Acute HCV infection is a condition that has hitherto been unrecognized by medicine, as HCV-infected individuals normally present after a lag period of many years following initial infection. Given the rarity of its presentation, this is the first study to assess the effects of acute HCV infection on the central nervous system. We have observed significant reductions in RBG mI/Cr ratio in HIV-1 infected subjects with acute HCV infection, compared with that in matched groups of HIV-1 infected subjects without HCV infection and in healthy controls. Furthermore, significant abnormalities in neurocognitive function were observed.

The fall in mI/Cr ratio that we have observed was predominantly secondary to a reduction in mI in subjects with acute hepatitis C, although there was a trend towards a raised Cr in this group also [mI (±SD) of 121 (±13) vs 129 (±11) and 130 (±10) and Cr (±SD) of 44 (±8) vs 38 (±4), 39 (±5) in groups 1 vs 2 and 3, P = 0.049 and 0.143 respectively]. Other groups have described altered cerebral metabolite patterns in chronic HCV, rather than acute HCV, with differing results including elevation of basal ganglia and central white matter Cho,[2,16,29] reductions in grey and white matter NAA[5,29] and, of note, increases in FWM mI/Cr ratio.[20]

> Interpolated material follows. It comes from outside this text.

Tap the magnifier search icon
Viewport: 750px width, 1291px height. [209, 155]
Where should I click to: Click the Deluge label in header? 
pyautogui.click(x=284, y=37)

We have utilized the jMRUI software package which uses the AMARES algorithm to analyse our data.[27] This algorithm has several advantages such as the programming of prior knowledge to analyse data which reduces operator-dependent variability.[30] Forton et al.,[20] utilizing a similar analytical method, also observed changes in mI/Cr ratio in patients with chronic HCV, but reported an increase in this ratio in the FWM, rather than the reductions in mI/Cr that we found in patients with acute HCV. mI is an osmosensitive glial marker and plays a crucial role in cell volume regulation.[31] Organic osmolytes, such as mI, accumulate inside the cell in response to cell shrinkage, and are rapidly released in response to cell swelling via osmoregulated membrane channels.[32,33] Our findings are novel in patients with acute viral infections, as a low mI/Cr ratio has previously been observed only in patients with end-stage liver disease with established cirrhosis and hepatic encephalopathy, where there are varying degrees of cerebral oedema in response to the presence of unfiltered circulating toxins, such as ammonia, with subsequent regulatory lowering of mI levels in an effort to maintain astrocyte osmotic equilibrium, as the brain swells.[34] Clearly, this is not the mechanism in our cohort with documented acute HCV infection, who may be up to 30 years away from developing HCV-related end-stage liver disease, if their viral infection persisted. We hypothesize that the reduction in mI/Cr ratio we have observed may be an early response to the direct effects of HCV on the CNS and could suggest an initial cellular swelling as part of the acute neuroinflammatory response to the presence of the HCV.

Previous reports have described significant changes in cerebral metabolite patterns in HIV-1 infected subjects with AIDS Dementia Complex, such as an increase in mI in FWM.[35,36] We did not observe any differences between groups 2 and 3 in our study, which is likely to reflect the exclusion of any baseline neurological disease from inclusion in this study. Furthermore, the mean CD4+ lymphocyte count in the HIV-1 mono-infected group was high at 392 cells/μL (SD ± 124), with 60% of subjects on ART; both factors associated with a reduced incidence of HIV-1 related brain injury.

In HIV-1 non-infected subjects with chronic HCV infection, studies have suggested that up to one-third of subjects have CNS dysfunction.[20] We have observed a mI/Cr ratio below the lowest value in 50% of subjects in our control population. Although small numbers are represented, the relatively high proportion of subjects with evidence of HCV-associated CNS disease may be related to the acute nature of the infection, with a more aggressive inflammatory response, or viral replication, or may reflect a greater propensity for CNS dysfunction in HIV-1 infected subjects. It has been postulated that the effects of HCV on the CNS may be because of cerebral immune activation[37] or direct viral replication.[15] In the context of HIV disease, both of these processes may occur at increased rates.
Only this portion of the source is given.